▶ [Task goal]
Count the lines in the listing below that contain the word "microphone", and reply with only that number.

▶ [Recorded data]
## BEGIN

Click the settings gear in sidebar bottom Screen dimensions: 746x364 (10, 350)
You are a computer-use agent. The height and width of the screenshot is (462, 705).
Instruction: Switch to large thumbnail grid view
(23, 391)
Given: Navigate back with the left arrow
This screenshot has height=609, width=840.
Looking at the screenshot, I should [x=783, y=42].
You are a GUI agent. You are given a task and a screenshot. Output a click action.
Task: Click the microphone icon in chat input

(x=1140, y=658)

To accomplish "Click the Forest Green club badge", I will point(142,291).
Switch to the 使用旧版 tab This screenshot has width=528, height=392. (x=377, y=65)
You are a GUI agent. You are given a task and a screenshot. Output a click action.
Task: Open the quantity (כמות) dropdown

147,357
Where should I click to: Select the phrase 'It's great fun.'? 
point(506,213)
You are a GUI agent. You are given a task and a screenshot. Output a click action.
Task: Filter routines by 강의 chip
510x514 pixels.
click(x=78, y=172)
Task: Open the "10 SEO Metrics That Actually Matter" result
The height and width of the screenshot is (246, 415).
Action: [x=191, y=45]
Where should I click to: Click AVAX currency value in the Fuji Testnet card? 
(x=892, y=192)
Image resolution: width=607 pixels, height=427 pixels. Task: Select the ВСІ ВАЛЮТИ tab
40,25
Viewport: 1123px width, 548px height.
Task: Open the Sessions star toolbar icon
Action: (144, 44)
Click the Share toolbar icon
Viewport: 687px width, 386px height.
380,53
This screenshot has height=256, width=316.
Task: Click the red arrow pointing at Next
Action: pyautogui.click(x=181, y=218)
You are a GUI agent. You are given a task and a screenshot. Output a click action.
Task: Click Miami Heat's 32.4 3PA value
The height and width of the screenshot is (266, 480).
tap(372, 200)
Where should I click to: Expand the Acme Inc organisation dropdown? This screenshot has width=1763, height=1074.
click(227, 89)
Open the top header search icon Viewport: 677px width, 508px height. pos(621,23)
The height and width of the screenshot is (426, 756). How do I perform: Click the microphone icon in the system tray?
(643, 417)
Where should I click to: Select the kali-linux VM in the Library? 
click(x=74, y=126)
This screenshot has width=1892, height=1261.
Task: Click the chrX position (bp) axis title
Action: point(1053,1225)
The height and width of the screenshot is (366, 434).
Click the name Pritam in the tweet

## END

▶ [Written answer]
2